I was vaguely aware of the Composite Cross II (CCII) long-term experiment with barley, not least because of a Brainfood entry a couple of years ago. But I didn’t know a whole lot about it, so when a link to a recent thesis by Jill Marzolino at UC Riverside referencing it popped up in my feeds, I decided to look into it a bit more.
Harry Harlan and Mary Martini set up the experiment way back in 1929, in an effort to come up with barley varieties better adapted to the Californian environment. They started out with 28 diverse barley varieties from all over the world, made all possible crosses among them (though in only one direction), bulked together all the seeds they got, and planted a random sample of the mixture at Davis, California. The next year, they harvested the resulting crop, and sowed a sample of the seeds they obtained again in the same place.
And so on, for decades. Researchers following in the footsteps of Harlan and Martini planted 5,000-20,000 seeds year after year and left them to it, for 58 generations, saving a sample of the harvest along the way. This is called a composite cross population, or sometimes a composite hybrid mixture. When used in crop improvement, the process is sometimes referred to as evolutionary plant breeding, and has been proposed as a useful strategy for adapting crops to climate change.
Anyway, in the days of DNA sequencing, you can also see how CCII is an incredible resource for just trying to figure out how — and how fast — evolution works.
The paper I referenced in Brainfood in 2024 did just that. In Natural selection drives emergent genetic homogeneity in a century-scale experiment with barley, the authors showed that natural selection pretty quickly and drastically narrowed the genetic diversity of the original diverse population, affecting especially genes regulating the timing of flowering and reproduction. That basically allowed the plants to avoid drought. Yield also doubled, though that was less than plant breeders were able to achieve over the same period.
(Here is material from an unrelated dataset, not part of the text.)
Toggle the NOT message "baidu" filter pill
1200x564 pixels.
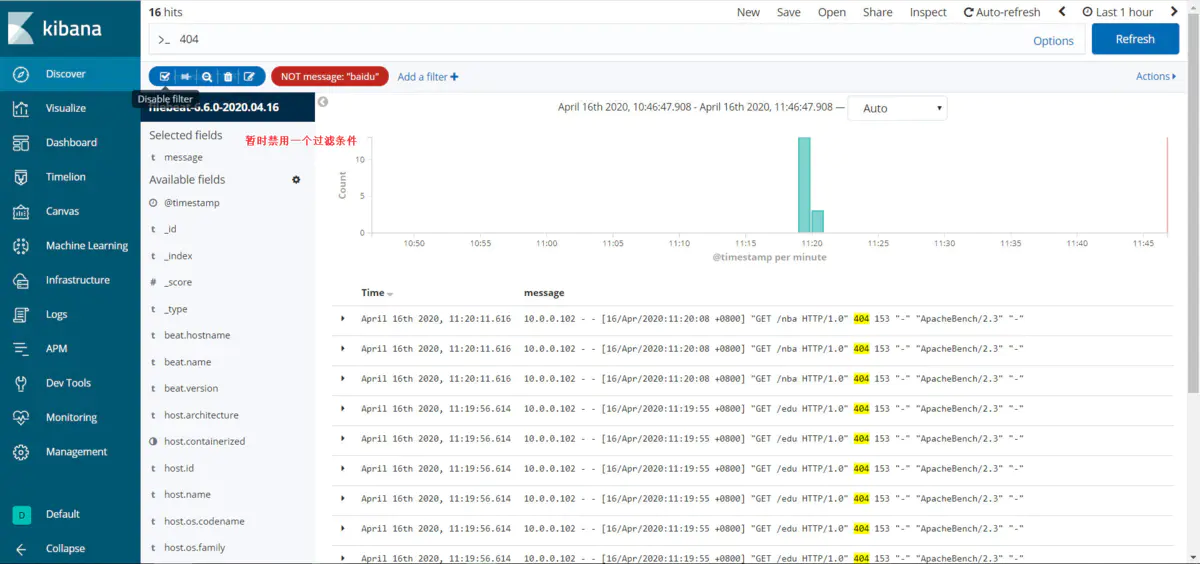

The thesis that caught my eye today is entitled Uncovering the Genetic Basis of Local Adaptation With Long-Term Evolution Experiments in Barley, and comes from the same lab. Dr Marzolino also looked at flowering time, but the chapter that really struck me was the one on “genetic rescue.” She found that when she planted the CCII at a different site, in Bozeman, some genetic variants that had been incredibly rare at Davis suddenly exploded in frequency. In her words:
This result indicates that very rare maladapted types persist in the CCII. It is not clear how they are maintained, but perhaps fluctuating environmental conditions from year to year alter the fitness of these types enough for them to persist… It remains unclear how long these rare types can be maintained in a population. Maintenance of rare types could be critical for the longer term survival of many plant species in a changing world.
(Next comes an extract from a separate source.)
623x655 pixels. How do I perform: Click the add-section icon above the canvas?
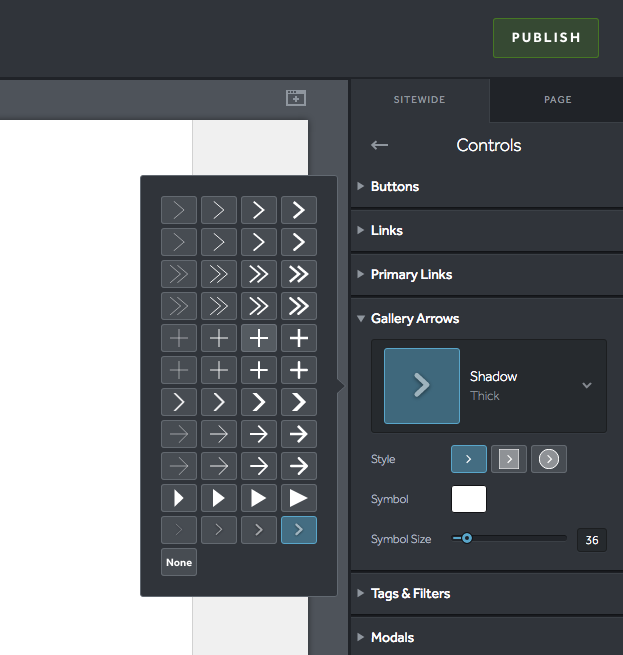pos(295,98)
Something for genebank managers to ponder. The normal practice is to regenerate genebank accessions under environmental conditions which are as close to ideal for the particular germplasm in question as possible, in order to ensure a good harvest of high quality seeds. But this result suggests it might actually be worth considering occasionally subjecting sub-samples to a few regeneration cycles in a contrasting environment. Might that not rescue some interesting — not to mention useful — genes?